**EXCERPT PROVIDED**.
--------------------

100,000+ expected for feast at Des Plaines' Guadalupe Shrine

Thousands of people will descend on Des Plaines in the next two weeks for the annual Our Lady of Guadalupe celebration.

More than 100,000 people attend the event, which marks the appearance of the Virgin Mary to Juan Diego, an Aztec Indian, in Mexico in 1531. Catholic pilgrims, mostly of Hispanic heritage, trek to the sight of the Des Plaines shrine on foot, bicycle and auto.

Des Plaines police shut down roads and help the visitors safely reach the shrine, which is located at on the Maryville Academy campus, Central and River roads.

A staff member at the shrine said masses would begin around 4 p.m. Wednesday, Dec. 11 at the shrine and repeat every two hours until midnight. Services will resume at 3 a.m. Thursday, Dec. 12, restarting every two hours until 7 p.m. [wowza!]  There will be a special ceremony at 11 a.m. Dec. 11 featuring artists singing to the Our Lady of Guadalupe shrine. That presentation will be broadcast nationally on Univision.

--------------------

**INPUT DATA**.
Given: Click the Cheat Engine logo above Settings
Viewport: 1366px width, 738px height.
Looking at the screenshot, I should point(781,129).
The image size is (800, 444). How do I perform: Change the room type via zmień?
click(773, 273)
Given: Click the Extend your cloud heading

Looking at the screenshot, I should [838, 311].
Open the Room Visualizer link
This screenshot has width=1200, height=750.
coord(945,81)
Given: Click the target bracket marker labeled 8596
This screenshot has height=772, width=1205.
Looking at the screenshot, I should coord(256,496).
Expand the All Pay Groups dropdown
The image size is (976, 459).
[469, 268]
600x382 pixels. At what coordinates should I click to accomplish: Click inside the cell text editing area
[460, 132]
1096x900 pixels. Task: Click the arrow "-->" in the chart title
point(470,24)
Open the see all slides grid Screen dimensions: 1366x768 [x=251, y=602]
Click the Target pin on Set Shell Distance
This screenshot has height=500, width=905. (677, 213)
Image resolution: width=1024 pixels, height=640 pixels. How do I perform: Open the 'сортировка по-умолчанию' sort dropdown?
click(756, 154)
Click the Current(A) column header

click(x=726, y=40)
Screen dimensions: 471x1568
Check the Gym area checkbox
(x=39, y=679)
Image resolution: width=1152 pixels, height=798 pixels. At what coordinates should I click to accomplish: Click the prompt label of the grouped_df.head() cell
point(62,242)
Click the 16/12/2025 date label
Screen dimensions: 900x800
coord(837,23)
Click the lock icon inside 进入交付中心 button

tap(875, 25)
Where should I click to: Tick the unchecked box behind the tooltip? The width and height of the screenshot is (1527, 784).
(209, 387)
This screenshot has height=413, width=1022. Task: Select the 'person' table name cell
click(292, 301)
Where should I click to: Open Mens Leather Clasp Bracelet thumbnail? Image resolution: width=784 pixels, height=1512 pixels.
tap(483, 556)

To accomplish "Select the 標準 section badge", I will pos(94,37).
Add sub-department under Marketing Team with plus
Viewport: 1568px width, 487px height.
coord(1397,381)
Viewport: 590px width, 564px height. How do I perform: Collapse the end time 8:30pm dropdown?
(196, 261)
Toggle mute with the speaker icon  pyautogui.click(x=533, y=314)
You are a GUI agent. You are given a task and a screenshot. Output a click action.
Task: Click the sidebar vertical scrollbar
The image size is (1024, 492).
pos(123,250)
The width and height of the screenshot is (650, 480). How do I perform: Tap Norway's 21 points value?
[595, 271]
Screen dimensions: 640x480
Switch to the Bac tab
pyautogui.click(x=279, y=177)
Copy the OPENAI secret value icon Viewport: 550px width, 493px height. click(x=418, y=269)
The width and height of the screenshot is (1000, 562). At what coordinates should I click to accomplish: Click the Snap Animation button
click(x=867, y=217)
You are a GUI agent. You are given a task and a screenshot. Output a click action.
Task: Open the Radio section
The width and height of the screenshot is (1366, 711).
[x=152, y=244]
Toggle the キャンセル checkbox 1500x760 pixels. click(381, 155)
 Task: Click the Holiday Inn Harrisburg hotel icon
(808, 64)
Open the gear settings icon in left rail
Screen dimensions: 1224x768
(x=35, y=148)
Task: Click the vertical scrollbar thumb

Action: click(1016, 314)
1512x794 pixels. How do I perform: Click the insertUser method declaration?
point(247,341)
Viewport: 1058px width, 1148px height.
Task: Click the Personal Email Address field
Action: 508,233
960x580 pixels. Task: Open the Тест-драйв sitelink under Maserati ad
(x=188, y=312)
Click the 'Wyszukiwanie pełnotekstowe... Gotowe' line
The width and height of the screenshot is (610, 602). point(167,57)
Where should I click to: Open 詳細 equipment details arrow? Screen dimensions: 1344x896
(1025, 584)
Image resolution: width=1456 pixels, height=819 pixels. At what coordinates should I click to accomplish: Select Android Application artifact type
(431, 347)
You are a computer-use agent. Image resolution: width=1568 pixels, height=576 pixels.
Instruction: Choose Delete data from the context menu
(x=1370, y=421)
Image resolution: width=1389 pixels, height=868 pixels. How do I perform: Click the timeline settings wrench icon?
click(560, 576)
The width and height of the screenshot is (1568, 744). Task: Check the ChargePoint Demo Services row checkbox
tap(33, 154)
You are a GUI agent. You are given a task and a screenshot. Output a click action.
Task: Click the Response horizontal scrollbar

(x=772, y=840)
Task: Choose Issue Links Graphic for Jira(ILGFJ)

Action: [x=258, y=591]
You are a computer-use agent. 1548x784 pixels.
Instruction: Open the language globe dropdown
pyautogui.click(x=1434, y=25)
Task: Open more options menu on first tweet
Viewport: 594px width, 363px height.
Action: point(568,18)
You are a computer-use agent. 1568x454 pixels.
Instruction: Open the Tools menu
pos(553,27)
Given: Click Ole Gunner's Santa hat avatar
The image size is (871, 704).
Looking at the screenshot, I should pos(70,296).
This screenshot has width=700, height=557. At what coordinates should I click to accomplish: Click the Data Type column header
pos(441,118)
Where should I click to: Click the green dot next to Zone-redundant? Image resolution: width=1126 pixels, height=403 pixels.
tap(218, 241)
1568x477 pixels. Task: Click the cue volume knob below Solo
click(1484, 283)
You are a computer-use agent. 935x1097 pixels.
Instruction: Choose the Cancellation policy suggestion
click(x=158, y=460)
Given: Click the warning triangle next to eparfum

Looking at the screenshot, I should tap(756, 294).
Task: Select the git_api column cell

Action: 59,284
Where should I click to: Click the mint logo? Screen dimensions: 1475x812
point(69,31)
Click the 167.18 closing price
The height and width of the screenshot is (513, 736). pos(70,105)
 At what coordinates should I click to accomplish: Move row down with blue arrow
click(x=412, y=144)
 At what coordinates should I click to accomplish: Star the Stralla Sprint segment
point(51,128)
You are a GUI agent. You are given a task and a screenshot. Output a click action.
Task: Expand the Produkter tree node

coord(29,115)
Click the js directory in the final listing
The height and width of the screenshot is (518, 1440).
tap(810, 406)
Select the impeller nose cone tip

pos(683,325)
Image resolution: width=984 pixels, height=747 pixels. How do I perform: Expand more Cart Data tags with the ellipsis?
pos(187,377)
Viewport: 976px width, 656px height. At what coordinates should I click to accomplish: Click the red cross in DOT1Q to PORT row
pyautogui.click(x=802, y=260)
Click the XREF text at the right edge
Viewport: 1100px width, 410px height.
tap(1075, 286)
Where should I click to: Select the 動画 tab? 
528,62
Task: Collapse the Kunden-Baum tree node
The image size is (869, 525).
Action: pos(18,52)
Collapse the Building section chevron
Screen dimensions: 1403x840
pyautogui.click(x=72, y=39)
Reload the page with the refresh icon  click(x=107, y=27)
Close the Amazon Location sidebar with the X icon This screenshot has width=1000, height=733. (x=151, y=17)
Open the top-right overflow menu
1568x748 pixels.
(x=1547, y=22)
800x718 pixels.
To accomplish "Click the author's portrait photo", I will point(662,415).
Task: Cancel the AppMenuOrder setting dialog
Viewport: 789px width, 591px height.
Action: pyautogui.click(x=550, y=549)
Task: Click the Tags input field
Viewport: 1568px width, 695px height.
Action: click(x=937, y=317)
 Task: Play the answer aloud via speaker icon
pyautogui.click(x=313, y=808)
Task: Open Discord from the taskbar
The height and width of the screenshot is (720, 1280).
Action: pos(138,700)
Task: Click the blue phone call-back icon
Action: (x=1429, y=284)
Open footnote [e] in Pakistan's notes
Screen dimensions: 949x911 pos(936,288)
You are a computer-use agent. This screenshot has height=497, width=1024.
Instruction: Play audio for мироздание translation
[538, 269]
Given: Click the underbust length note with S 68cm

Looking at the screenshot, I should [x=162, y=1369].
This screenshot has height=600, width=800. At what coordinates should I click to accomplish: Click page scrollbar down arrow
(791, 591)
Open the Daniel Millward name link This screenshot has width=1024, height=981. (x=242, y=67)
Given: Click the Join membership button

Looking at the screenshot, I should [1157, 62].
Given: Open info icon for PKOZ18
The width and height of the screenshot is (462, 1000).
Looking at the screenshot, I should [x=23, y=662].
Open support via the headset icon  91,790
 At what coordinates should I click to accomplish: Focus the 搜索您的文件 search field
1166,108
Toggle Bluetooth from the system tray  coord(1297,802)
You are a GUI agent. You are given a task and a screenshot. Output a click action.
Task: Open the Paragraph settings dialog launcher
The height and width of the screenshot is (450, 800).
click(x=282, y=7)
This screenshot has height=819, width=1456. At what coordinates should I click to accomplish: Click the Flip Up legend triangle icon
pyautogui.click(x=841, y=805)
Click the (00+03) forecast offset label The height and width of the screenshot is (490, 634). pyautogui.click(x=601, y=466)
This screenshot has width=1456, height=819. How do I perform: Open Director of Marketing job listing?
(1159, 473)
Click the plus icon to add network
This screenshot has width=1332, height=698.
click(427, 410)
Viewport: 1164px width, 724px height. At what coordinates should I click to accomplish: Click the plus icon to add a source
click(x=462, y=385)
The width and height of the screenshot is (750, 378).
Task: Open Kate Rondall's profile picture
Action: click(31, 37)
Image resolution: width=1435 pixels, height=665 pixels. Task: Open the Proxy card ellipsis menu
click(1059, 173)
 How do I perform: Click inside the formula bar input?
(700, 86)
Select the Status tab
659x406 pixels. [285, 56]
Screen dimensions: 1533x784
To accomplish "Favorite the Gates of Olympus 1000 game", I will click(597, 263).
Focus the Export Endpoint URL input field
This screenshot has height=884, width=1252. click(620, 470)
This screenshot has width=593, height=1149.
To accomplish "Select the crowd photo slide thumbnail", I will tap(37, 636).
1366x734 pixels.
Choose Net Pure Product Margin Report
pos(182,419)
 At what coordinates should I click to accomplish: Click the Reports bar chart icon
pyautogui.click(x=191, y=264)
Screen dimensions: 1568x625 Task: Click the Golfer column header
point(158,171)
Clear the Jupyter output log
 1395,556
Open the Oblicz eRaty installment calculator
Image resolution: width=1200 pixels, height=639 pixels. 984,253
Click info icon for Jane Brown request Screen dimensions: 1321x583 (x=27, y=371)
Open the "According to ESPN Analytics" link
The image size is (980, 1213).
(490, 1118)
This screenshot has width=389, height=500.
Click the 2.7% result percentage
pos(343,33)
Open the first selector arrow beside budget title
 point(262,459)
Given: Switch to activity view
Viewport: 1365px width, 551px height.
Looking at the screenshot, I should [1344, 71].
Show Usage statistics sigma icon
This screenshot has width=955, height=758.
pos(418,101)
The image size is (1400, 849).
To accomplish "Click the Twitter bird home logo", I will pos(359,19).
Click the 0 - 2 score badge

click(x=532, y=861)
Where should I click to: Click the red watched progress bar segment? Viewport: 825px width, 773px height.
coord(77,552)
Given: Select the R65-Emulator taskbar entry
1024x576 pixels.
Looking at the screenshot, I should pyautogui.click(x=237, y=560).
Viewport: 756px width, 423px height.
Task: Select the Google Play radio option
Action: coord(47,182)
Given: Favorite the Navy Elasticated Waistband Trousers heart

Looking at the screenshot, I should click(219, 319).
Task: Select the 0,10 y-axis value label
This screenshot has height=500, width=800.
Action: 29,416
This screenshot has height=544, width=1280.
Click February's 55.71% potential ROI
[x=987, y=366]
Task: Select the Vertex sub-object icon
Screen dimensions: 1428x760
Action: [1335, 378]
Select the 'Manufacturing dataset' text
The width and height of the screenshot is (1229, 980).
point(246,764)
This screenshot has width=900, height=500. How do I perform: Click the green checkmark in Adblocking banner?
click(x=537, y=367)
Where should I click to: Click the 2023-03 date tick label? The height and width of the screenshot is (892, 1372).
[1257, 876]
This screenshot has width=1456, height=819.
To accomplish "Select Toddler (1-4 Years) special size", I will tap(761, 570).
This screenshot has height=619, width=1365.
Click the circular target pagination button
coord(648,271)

--------------------

**INSTRUCTION A**. Duplicate the passage of the shrine article from "100,000+ expected for" to "bicycle and auto." word for word.
**INSTRUCTION B**. Express the entries from the line with "Open footnote [e] in Pakistan's notes" to the line with "click(x=282, y=7)" as a Markdown table with the columns Number and Entry line, giving each line its own row and leaving out blank lines.
The shrine article and the entries are unrelated to each other.

**COMPLETE OUTPUT A**.
100,000+ expected for feast at Des Plaines' Guadalupe Shrine

Thousands of people will descend on Des Plaines in the next two weeks for the annual Our Lady of Guadalupe celebration.

More than 100,000 people attend the event, which marks the appearance of the Virgin Mary to Juan Diego, an Aztec Indian, in Mexico in 1531. Catholic pilgrims, mostly of Hispanic heritage, trek to the sight of the Des Plaines shrine on foot, bicycle and auto.

**COMPLETE OUTPUT B**.
| Number | Entry line |
|---|---|
| 1 | Open footnote [e] in Pakistan's notes |
| 2 | Screen dimensions: 949x911 pos(936,288) |
| 3 | You are a computer-use agent. This screenshot has height=497, width=1024. |
| 4 | Instruction: Play audio for мироздание translation |
| 5 | [538, 269] |
| 6 | Given: Click the underbust length note with S 68cm |
| 7 | Looking at the screenshot, I should [x=162, y=1369]. |
| 8 | This screenshot has height=600, width=800. At what coordinates should I click to accomplish: Click page scrollbar down arrow |
| 9 | (791, 591) |
| 10 | Open the Daniel Millward name link This screenshot has width=1024, height=981. (x=242, y=67) |
| 11 | Given: Click the Join membership button |
| 12 | Looking at the screenshot, I should [1157, 62]. |
| 13 | Given: Open info icon for PKOZ18 |
| 14 | The width and height of the screenshot is (462, 1000). |
| 15 | Looking at the screenshot, I should [x=23, y=662]. |
| 16 | Open support via the headset icon  91,790 |
| 17 |  At what coordinates should I click to accomplish: Focus the 搜索您的文件 search field |
| 18 | 1166,108 |
| 19 | Toggle Bluetooth from the system tray  coord(1297,802) |
| 20 | You are a GUI agent. You are given a task and a screenshot. Output a click action. |
| 21 | Task: Open the Paragraph settings dialog launcher |
| 22 | The height and width of the screenshot is (450, 800). |
| 23 | click(x=282, y=7) |